Saturday, July 11, 2009

A gift for William Connolley and John Mashey

Ada, Countess of Lovelace discovers the difference engine
Via Brad de Long. In between saving the world, Eli thinks of his friends. Follow this link for more


S2 said...

Excellent! I've just spent far more time there than I really should have.


John Mashey said...

Ho, ho.

To think how long ago TwitterScience might have been introduced....

A minor nit, as I posted over at the source. The second Babbage engine was commissioned by Nathan Myhrvold, who was kind enough to lend it to us at the Computer History Museum for ~18 months, through YE2009.

See it while you can!
Most days, at 2pm is a lecture and demonstration, as a trained docent turns the crank and it computes. [Training needed:turn the crank too fast and it jams.]

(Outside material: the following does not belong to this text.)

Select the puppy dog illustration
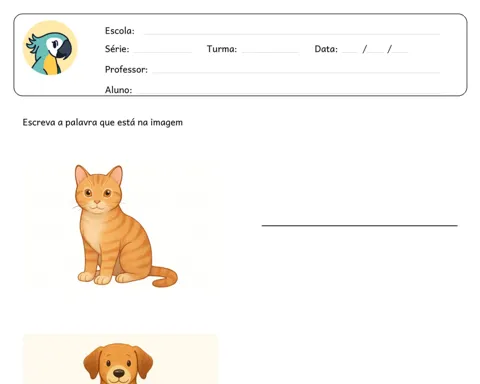 click(x=118, y=364)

Think of it as the first Dot-Bomb. They spent much money, never shipped, although the design actually works, and was indeed buildable with the era's machine tools.

Ada never got a chance to see code running, but at least she got a language named after her.

No One said...

You need to post something interesting.

And pronto!!

Hank Roberts said...

Iconography to be used when replying to trolls, maybe?

Hank Roberts said...

thumbnail size, and background for the image, here:

Hank Roberts said...

Dear Rabett, thanks to a recent advice column in one of the local newspapers, in which a woman who is pregnant asked about the propriety of carrying and using a handheld fan of the type depicted here, I found that in fact they _were_ twitter:
---- excerpt follows----

The Ladies Fan
This fashion accessory ... was a daring way of communication. ...

These messages included:

* “We are being watched” - fan twirls with left hand
* “I am yours” - folded fan pointing to the heart
* “Your are too cruel!” - an abrupt, snapping closure of the fan
* “I’d like to make your acquaintance” - guarding the face with a fan held in the left hand
* “I’m married” - fanning slowly
* “I’m engaged” - fanning quickly
* “I love you” - drawing fan slowly across the cheek
* “I promise to marry you” - closing the fan slowly
* “Kiss me” - placing the handle on her lips
* “Just friendship“, romantic interest declined - dropping the fan
* “I hate you”, emphasizing anger after a lovers quarrel - drawing the closed fan through the hand.

John Mashey said...


Consider these fan gestures early forms of emoticons.

By amusing coincidence, I once gave a keynote talk at at the Tri-ADA 95 conference, so this thread may be more appropriate than Eli realized.

No One said...

John Mashey,

Yes, I was there. It was quite amusing.

Hank Roberts said...

> early forms of emoticons

Ouch. A side-by-side comparison of the signals used by different generations would probably be interesting.